Alexandre,

victime de harcèlement discriminatoire parce qu’homosexuel

Au travail, Alexandre reçoit régulièrement des mails à connotation sexuelle, moqueurs, humiliants et faisant référence à son homosexualité, de la part de son supérieur hiérarchique et de ses collègues. À la suite d’un plan de départs volontaires, Alexandre quitte l’entreprise et saisit le Défenseur des droits pour la discrimination dont il estime avoir fait l’objet.

Après avoir mené son instruction, le Défenseur des droits conclut qu’Alexandre a été victime de harcèlement discriminatoire et de discrimination salariale fondés sur son orientation sexuelle.
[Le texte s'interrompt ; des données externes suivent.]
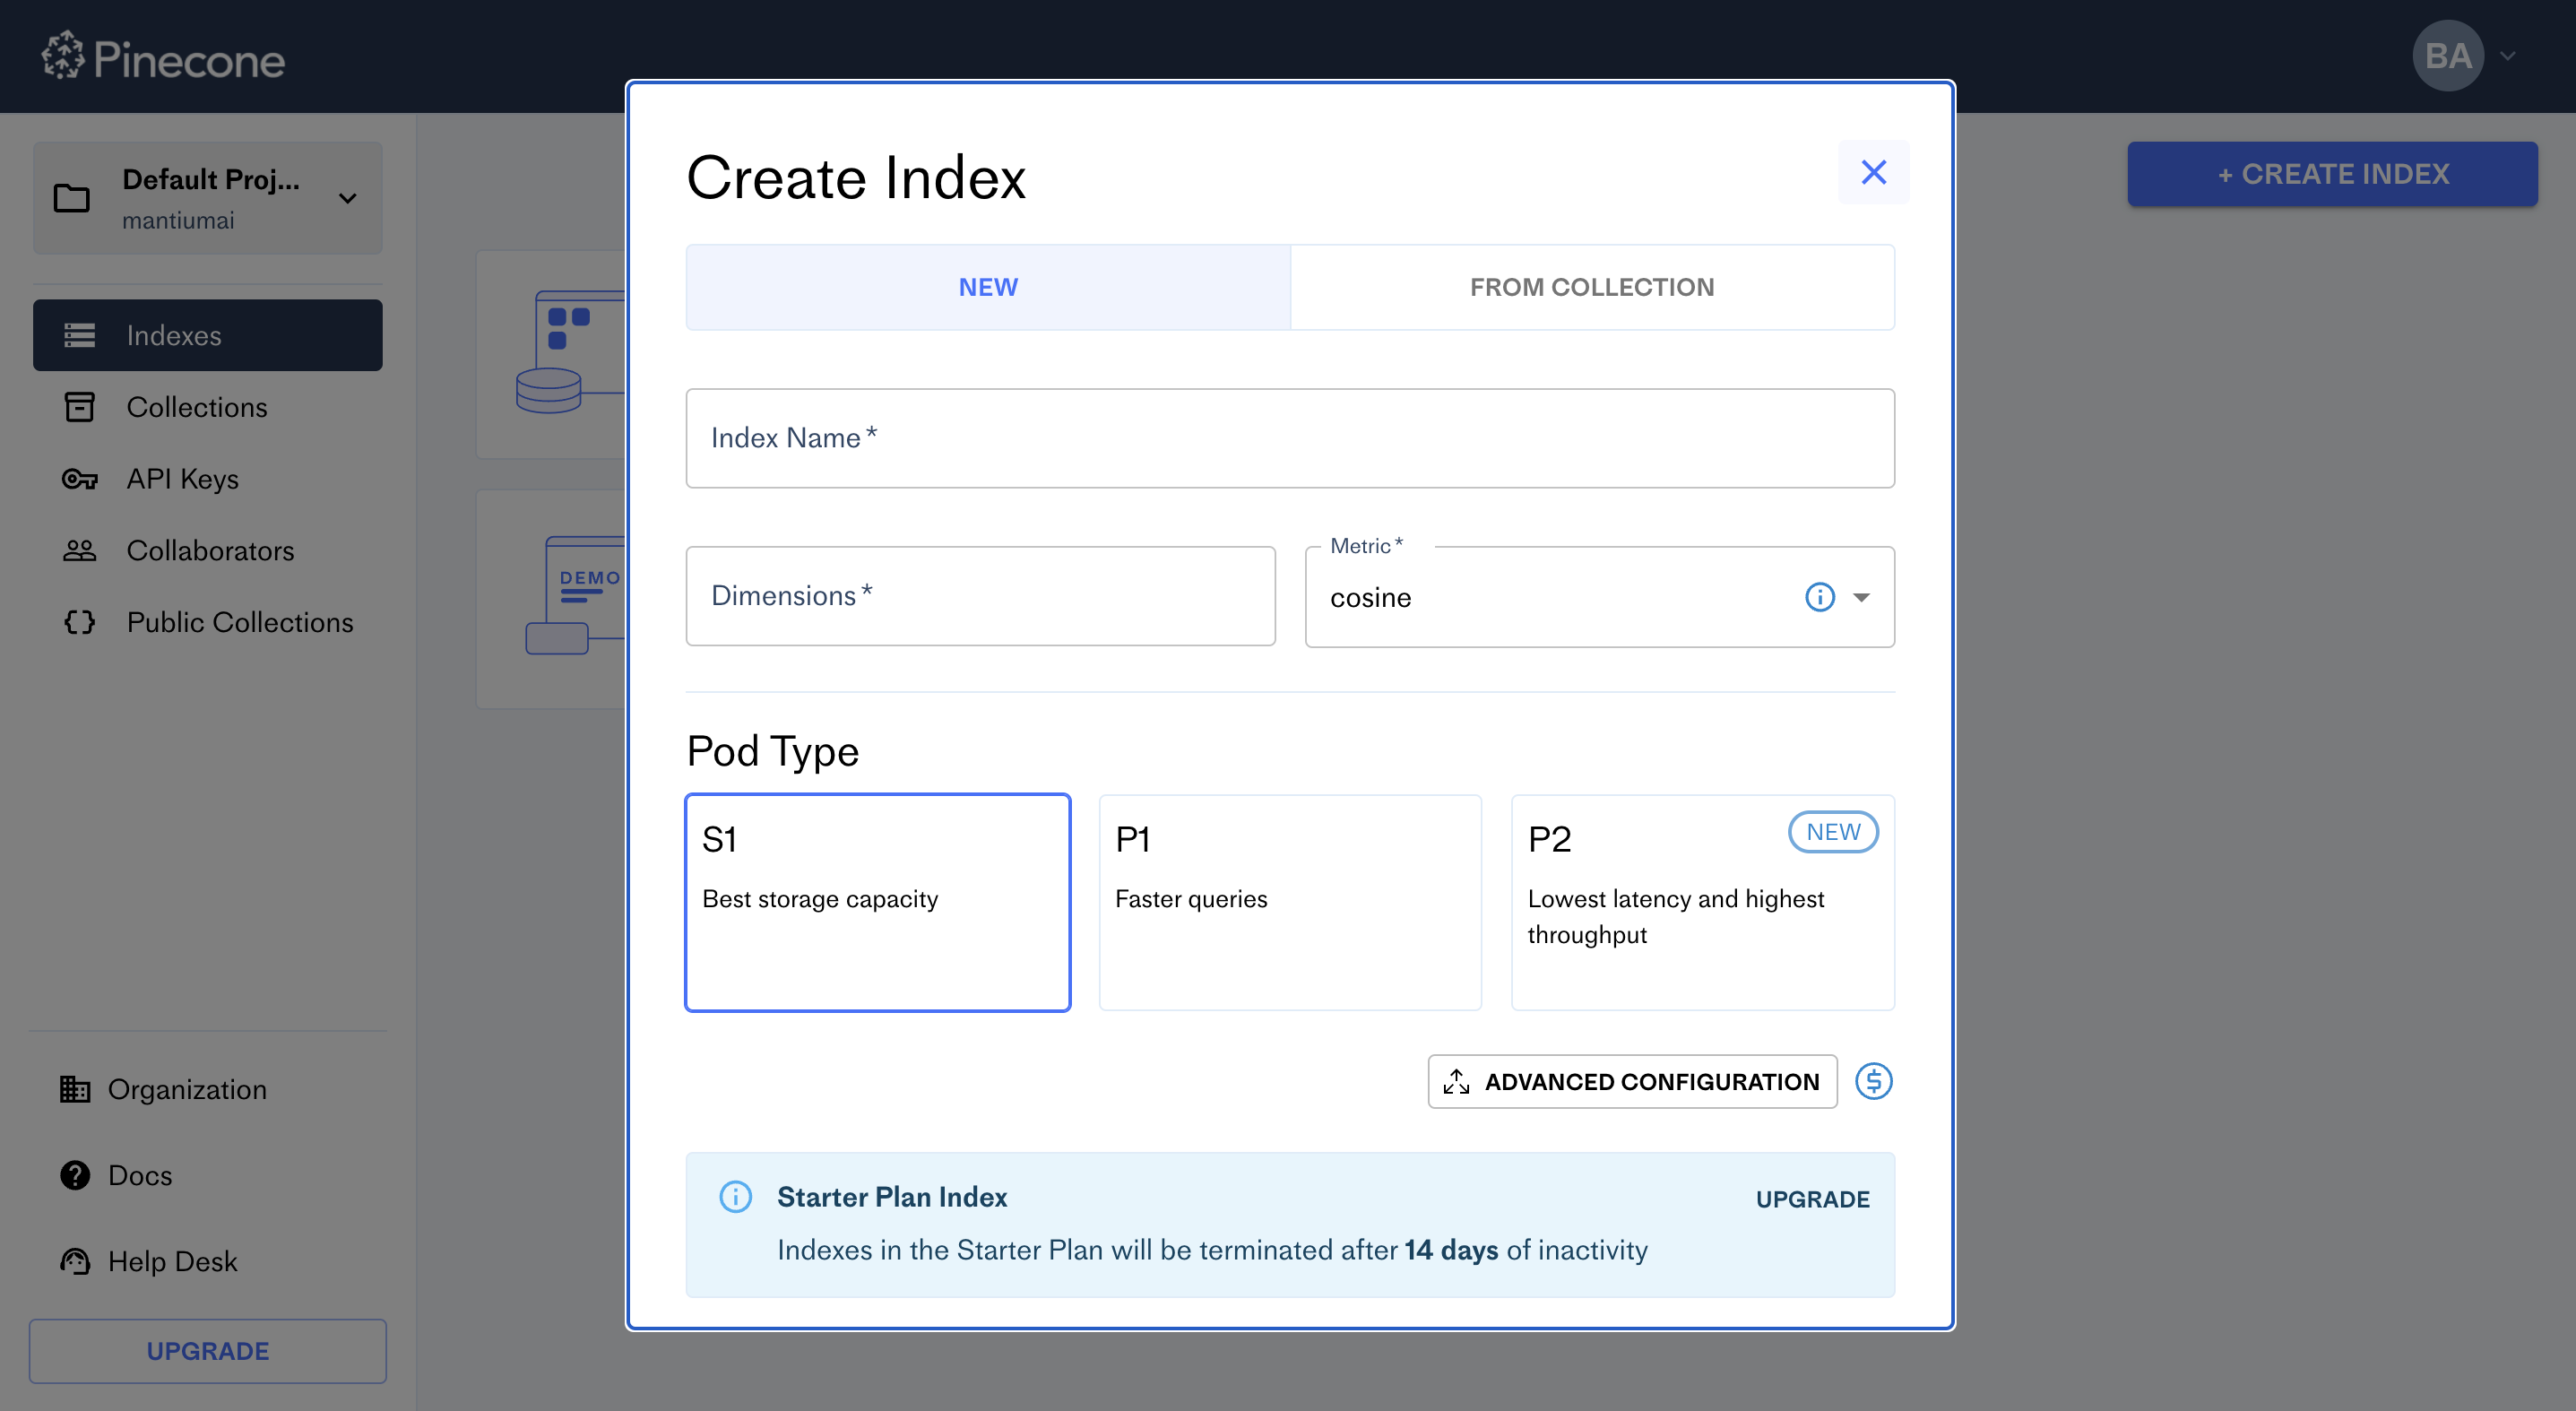Screen dimensions: 2576x1411
Task: Open Advanced Configuration
Action: click(1632, 1081)
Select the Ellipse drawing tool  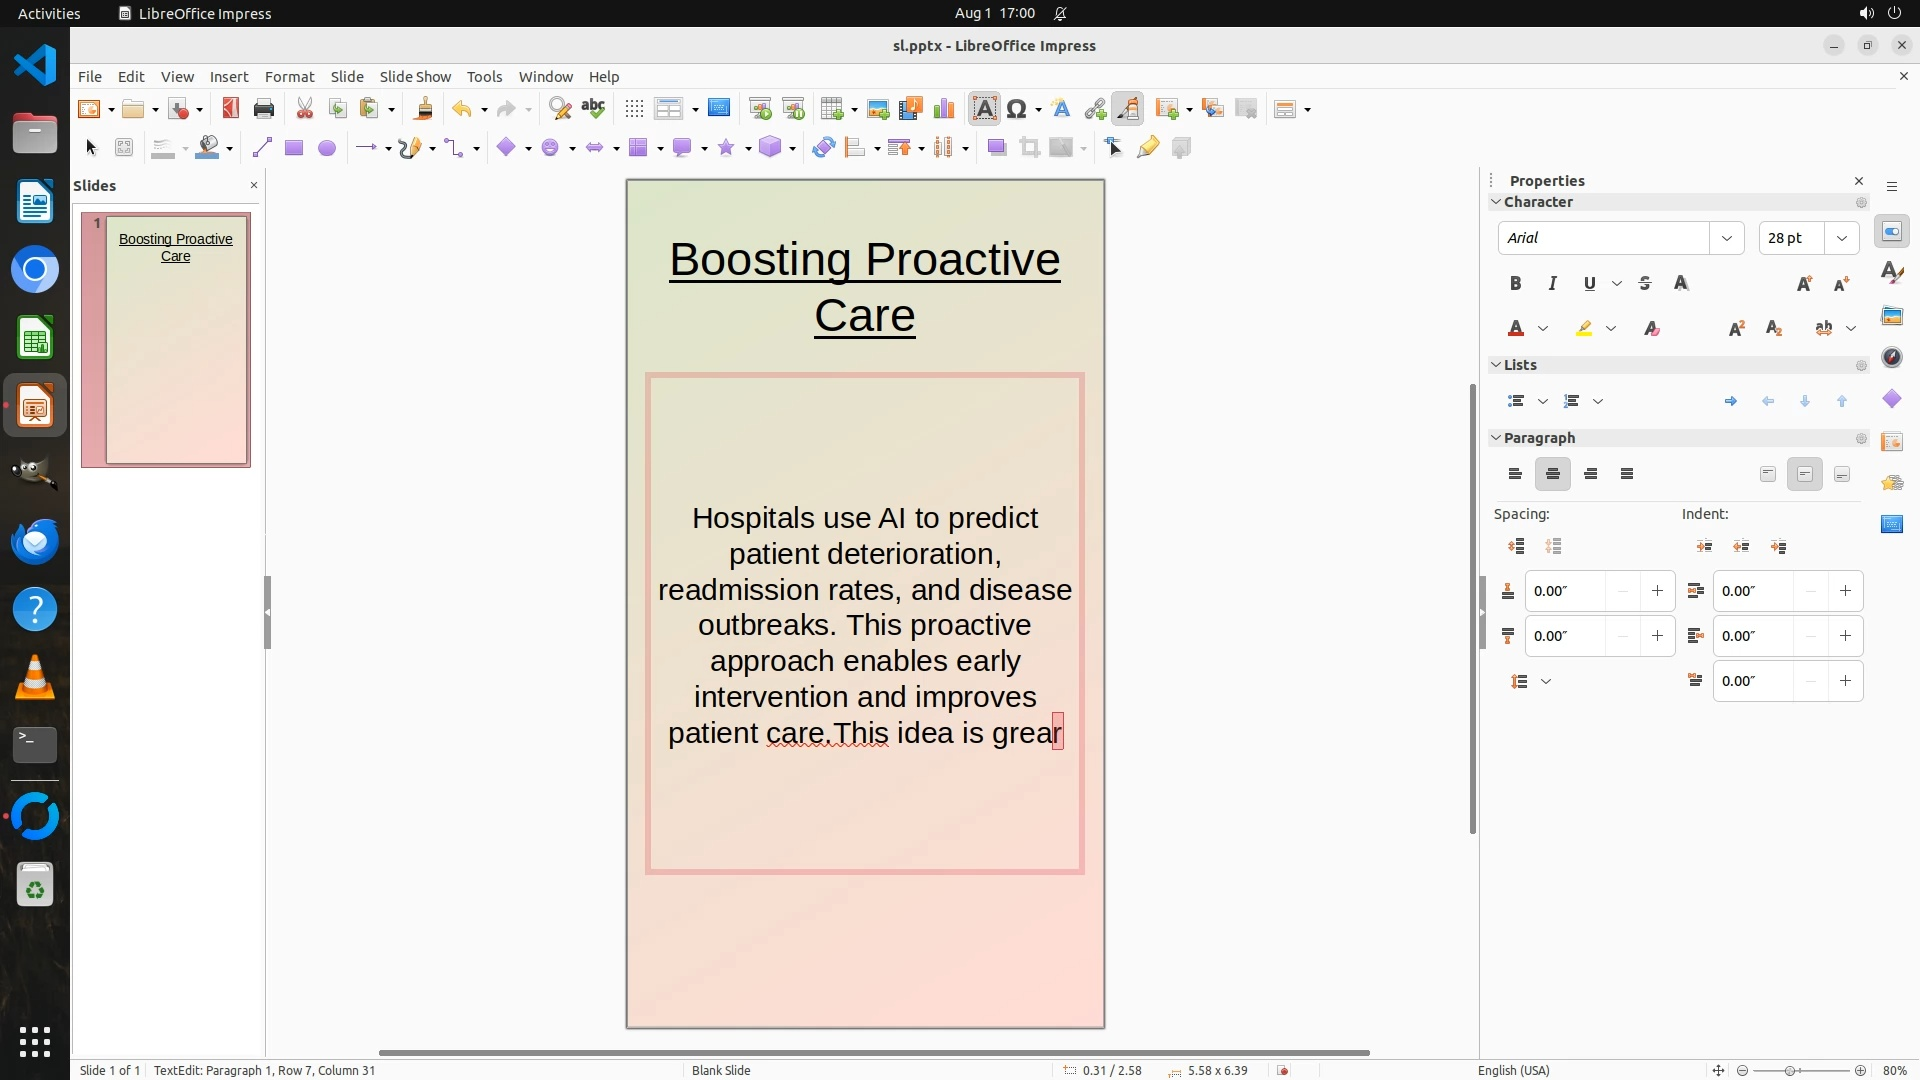[326, 148]
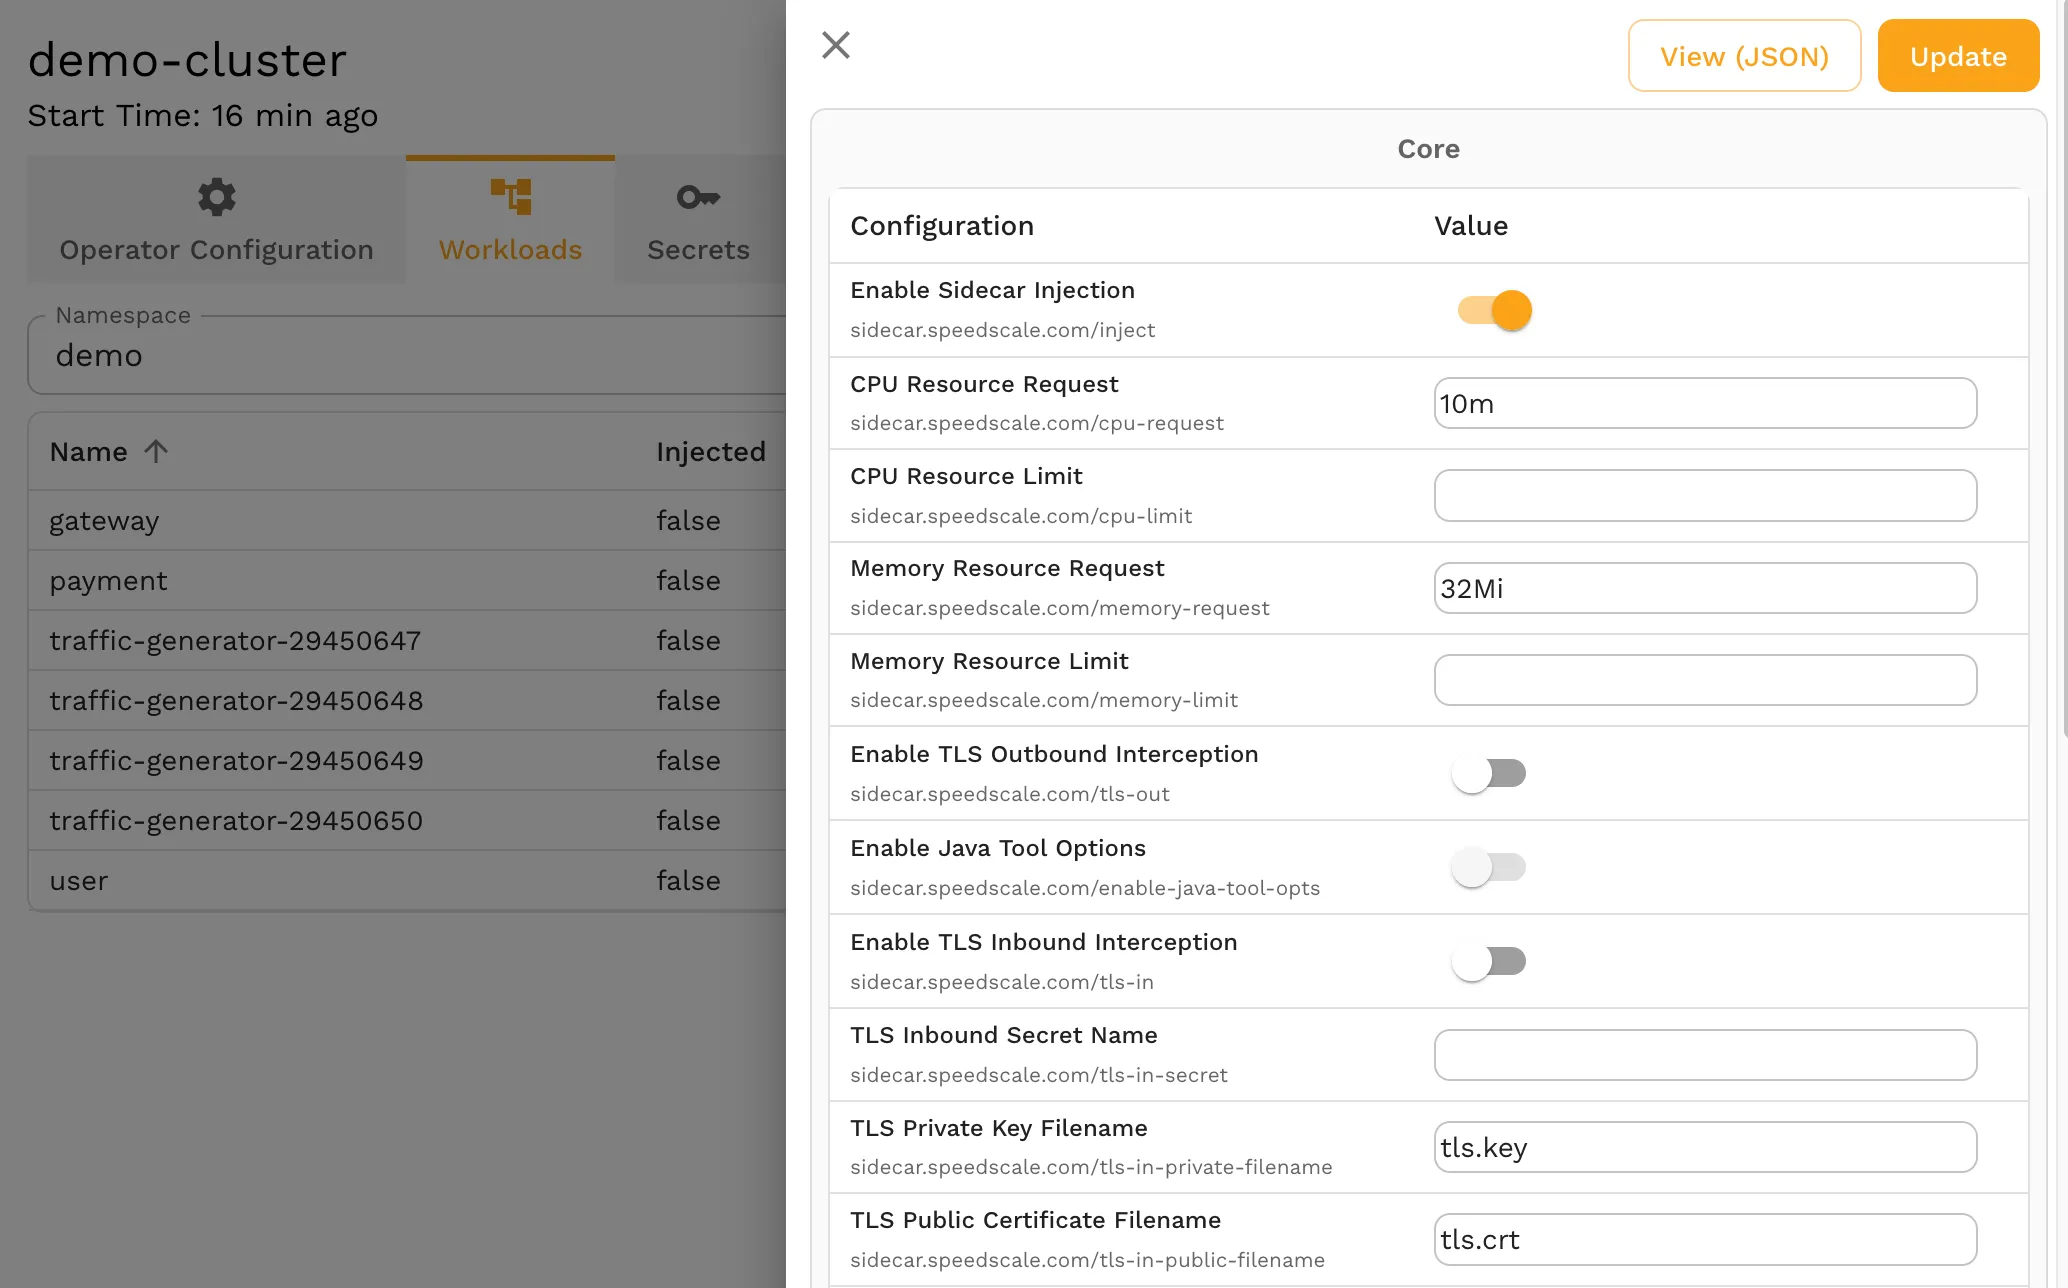Toggle Enable Java Tool Options switch

click(1489, 867)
Il constate également que la rupture du contrat d’Alexandre est nulle car la discrimination qu’il a subie entraîne un vice de consentement.

Alexandre n’obtenant pas la reconnaissance, par le Conseil de prud’hommes, de la discrimination dont il s’estime victime, il saisit la cour d’appel devant laquelle le Défenseur des droits présente ses observations. 

Dans son arrêt, la cour d’appel a suivi les observations du Défenseur des droits en reconnaissant le harcèlement discriminatoire et la discrimination salariale et en soulignant l’existence d’un climat de travail machiste et sexiste encourageant les comportements homophobes au sein de l’entreprise.

La cour a également constaté que la discrimination a vicié le consentement d’Alexandre à la convention de rupture de son contrat de travail et a condamné la société mise en cause à lui verser des dommages et intérêts.